How to download an NGS dataset from an online archive? 🧬
TL;DR: A simplified guide for downloading sequenced datasets from NCBI Sequence Read Archive. This is just one way of doing it! 😌
Disclaimer: I’m neither a bioinformatician nor an expert in this domain but a graduate student with a CS background. This article is solely compiled from the gained self-knowledge at the Agricultural Biotechnology Centre of Peradeniya University as a research assistant.
Tools
- SRA Toolkit (Official installation guide or install using
conda install -c bioconda sra-tools
command — still, if you are not using conda, then install it 😛)
Sometimes you may want to include a sequencing dataset from a previous study for your analysis. It could be either DNA or RNA dataset. Almost all the time, you can find them on the NCBI Sequence Read Archive, which the publishers deposited. The following guide would be helpful when downloading those datasets.
For example, let’s assume you want to download the Whole-genome sequencing dataset with SRA accession SRR11577048¹.
Step 1 — Download dataset in SRA format
Download the dataset in SRA format using the command prefetch
, which is a part of the SRA Toolkit.
prefetch --max-size 50G --progress SRR11577048
use --max-size
option to change the download size limit (default is 20Gigs and this SRA file is about 49Gigs)
Step 2 — Convert SRA format to standard fastq format
We can use fasterq-dump
of the SRA Toolkit to convert SRA format to fastq format. (fasterq-dump
is the multi-threaded version of thefastq-dump
tool, and it is only available via SRA Toolkit ≥ v2.9.1)
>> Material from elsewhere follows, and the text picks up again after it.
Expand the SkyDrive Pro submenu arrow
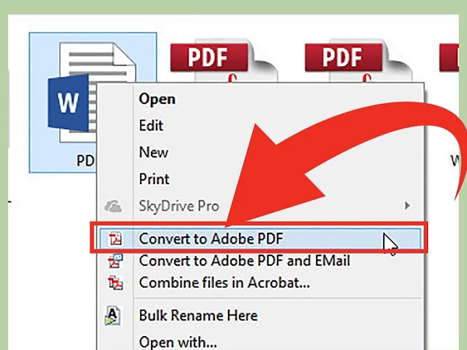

fasterq-dump --split-files -e 8 SRR11577048
To change the number of threads, use -e
option (default is 6 threads).
This will create two fastq files named SRR11577048_1.fastq
and SRR11577048_2.fastq
. In this case, each file is about 180Gigs 🤯.
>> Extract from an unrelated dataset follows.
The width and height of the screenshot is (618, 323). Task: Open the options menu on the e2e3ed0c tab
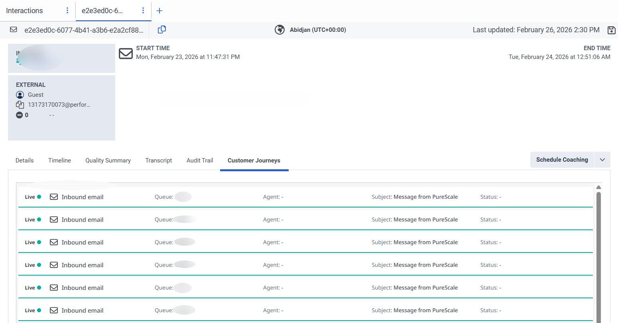point(143,10)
Step 3 — Compress fastq files for space saving
Use gzip to compress two fastq files.
gzip SRR11577048_1.fastq SRR11577048_2.fastq
Two files will be gzipped into SRR11577048_1.fastq.gz
and SRR11577048_2.fastq.gz
of 36Gigs each 😌.
Instead of gzip
, you can use parallel gzip tool, pigz
. To install pigz: sudo apt update; sudo apt install pigz
. Use -p
to select the number of threads.
pigz -p 8 SRR11577048_1.fastq SRR11577048_2.fastq
Further detailed information
References
[1] Lyons, Leslie A., et al. “Whole genome sequencing in cats, identifies new models for blindness in AIPL1 and somite segmentation in HES7.” BMC genomics 17.1 (2016): 1–11.